Wednesday, April 7, 2010
Let’s Have a Rational Talk about Healthcare
The rage healthcare creates keeps me out of the debate most of the time. I research what companies will make money from this bill because that is my job. However, I am a member of this nation and feel it is time to place my 2 cents into the firestorm.
My attention to healthcare was sparked by how much the United States spends on healthcare. The United States spends more as a percentage of GDP than any other nation in the world. In 2007, the United States spent 16% of our GDP on healthcare; compare that to 11% by France and 9% by the United Kingdom. However, spending is not the problem, the problem is the low quality of our healthcare system. The US came in at 16 of healthcare quality in the world, this indicates a systematic problem.
If the problem is a system issue, then identifying the main cause of troubles is imperative. Government involvement in healthcare is not new. The government officials that started the involvement process were trying to help yet the system got worse. There is nothing wrong with trying to create a better system but if the government solution was to throw money at healthcare in the name of helping the poor, then they planned poorly. The result of government involvement is a nightmare of perverse incentives that has turned the system away from the patient. How much money a hospital can get out of a patient is the most important aspect of most doctors. Add in the fear of lawsuits, defensive medicine, and no competition between hospitals you get an extremely expensive healthcare system.
Monetary expense is only one type of cost this nation pays. The number of people that die from hospital born disease and mistakes is staggering. 40,000 people died last year from staph infections they acquired in the hospital; that is unacceptable. In addition, government involvement in colleges has lead to an exploding cost of college and this includes medical schools. There are not enough doctors graduating from medical school to replace retiring professionals. There is a 100% chance of a shortage of doctors in this country which will drive up costs in ways I cannot imagine.
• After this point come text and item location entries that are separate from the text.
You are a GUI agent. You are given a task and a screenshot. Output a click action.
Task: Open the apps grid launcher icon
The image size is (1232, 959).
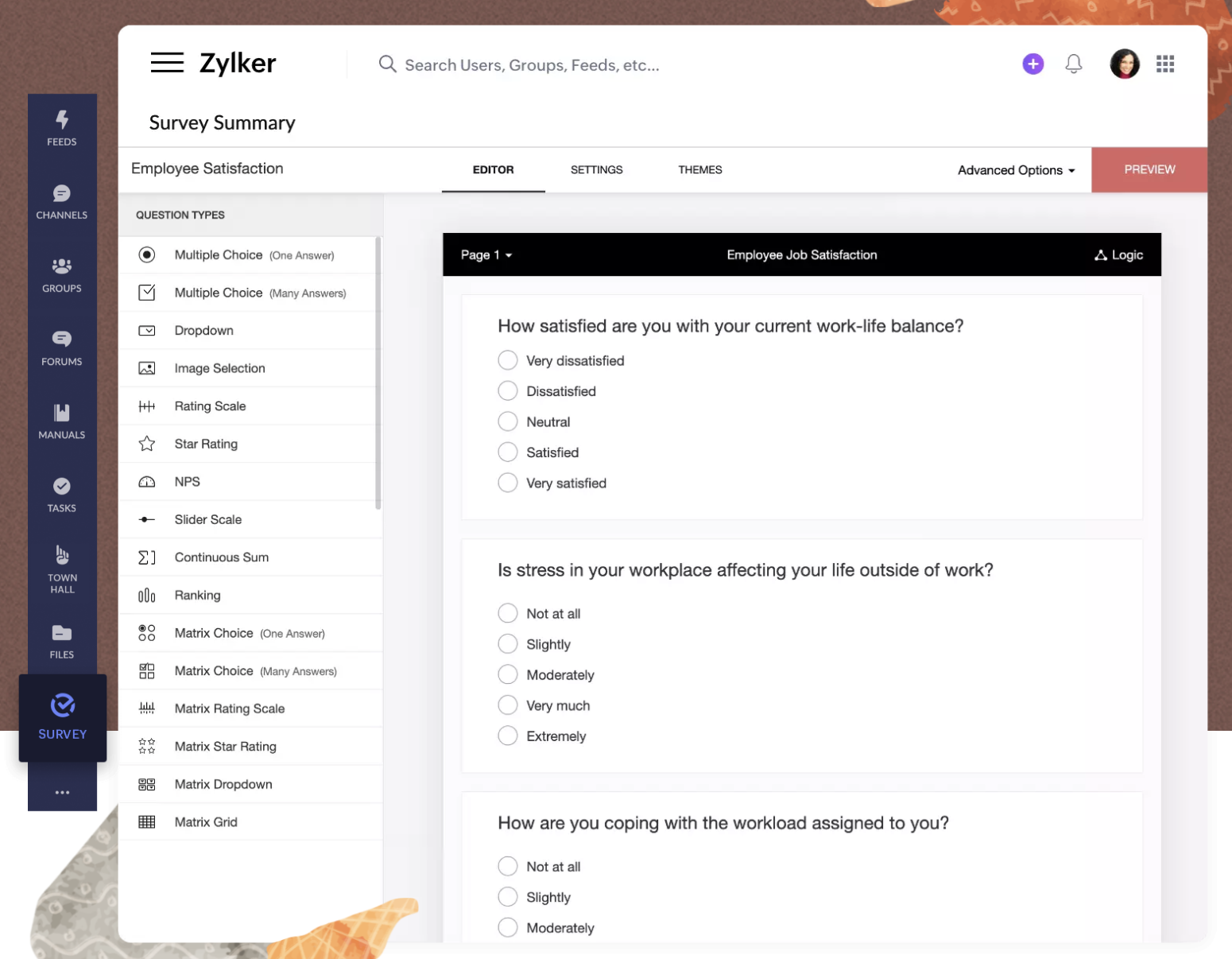click(1164, 64)
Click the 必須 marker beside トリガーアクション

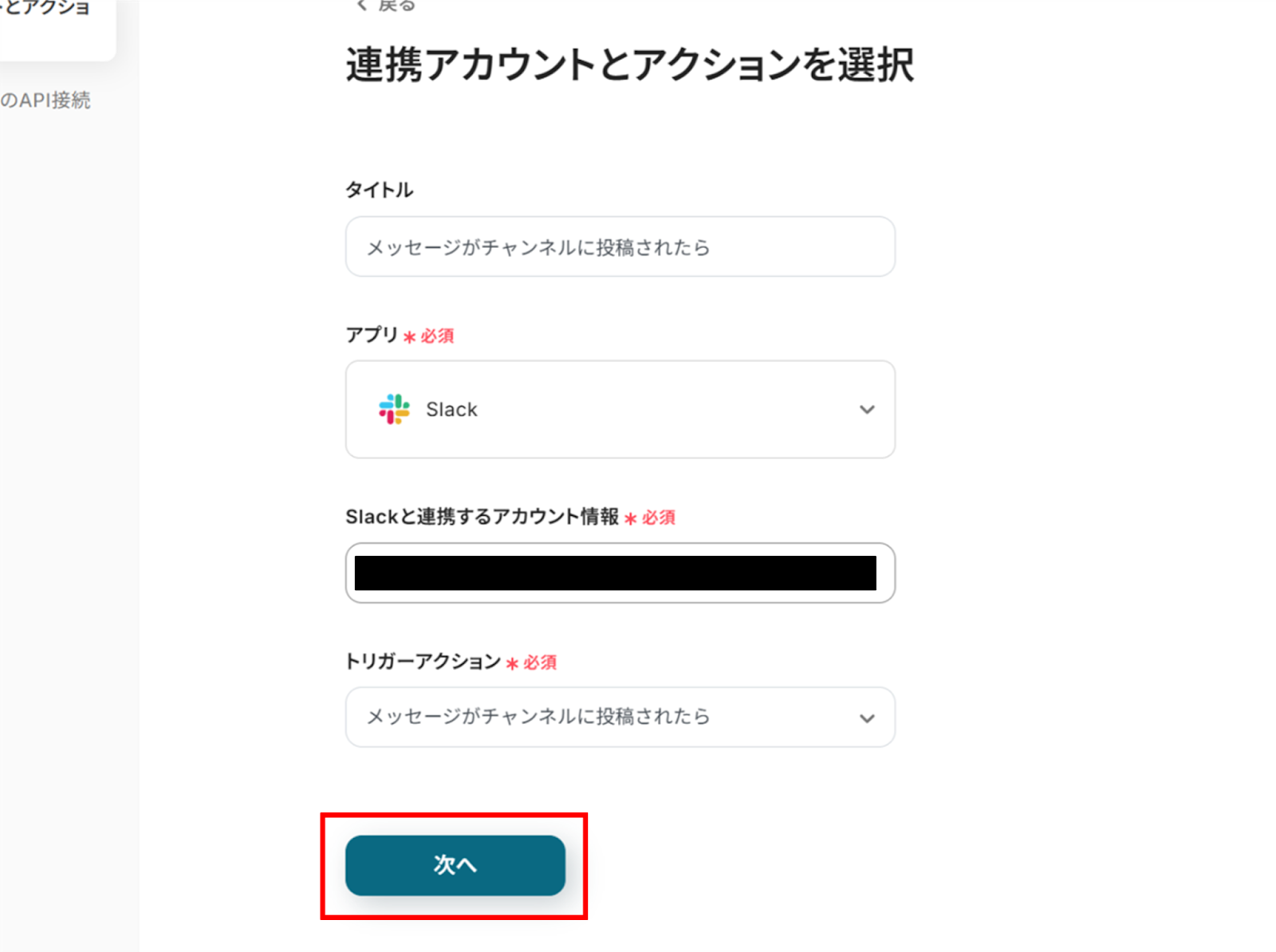[x=539, y=663]
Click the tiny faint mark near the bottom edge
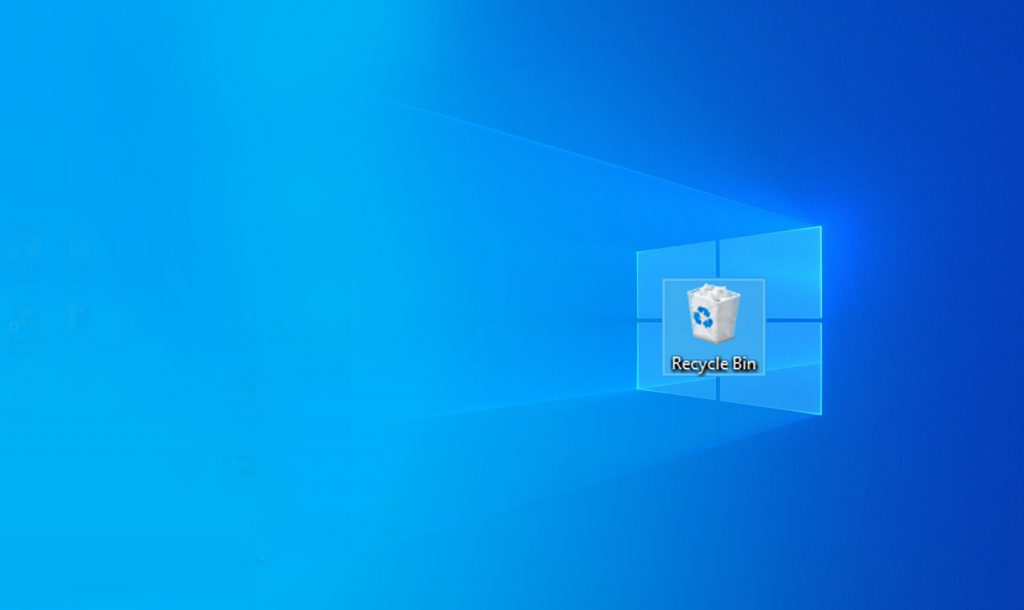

All of these issues convince me reform is/was needed. The argument that liberals are trying to take over our country and ruin the best healthcare system in the world is a ludicrous statement. The system was already terrible and socialist.
Healthcare reform did address some much needed issues but failed to fix any of the messed up incentives, tort-reform, medical college reform, or quality issues. The bill focused on most of the wrong problems that would have addressed cost and quality. Instead, politicians argued over uninsured and government insurance plans. This nation already had universal coverage, if you walk in you get treated.
I would have hoped Republicans would have tried to get cost control issues into the reform bill rather than saying no to reform. Without line-item veto Obama would have had to sign a bill that included universal coverage and cost/quality control laws. What did we end up with? A bill that did nothing but add more people into a crappy system.
Reform is needed, and both parties have to address the real issues.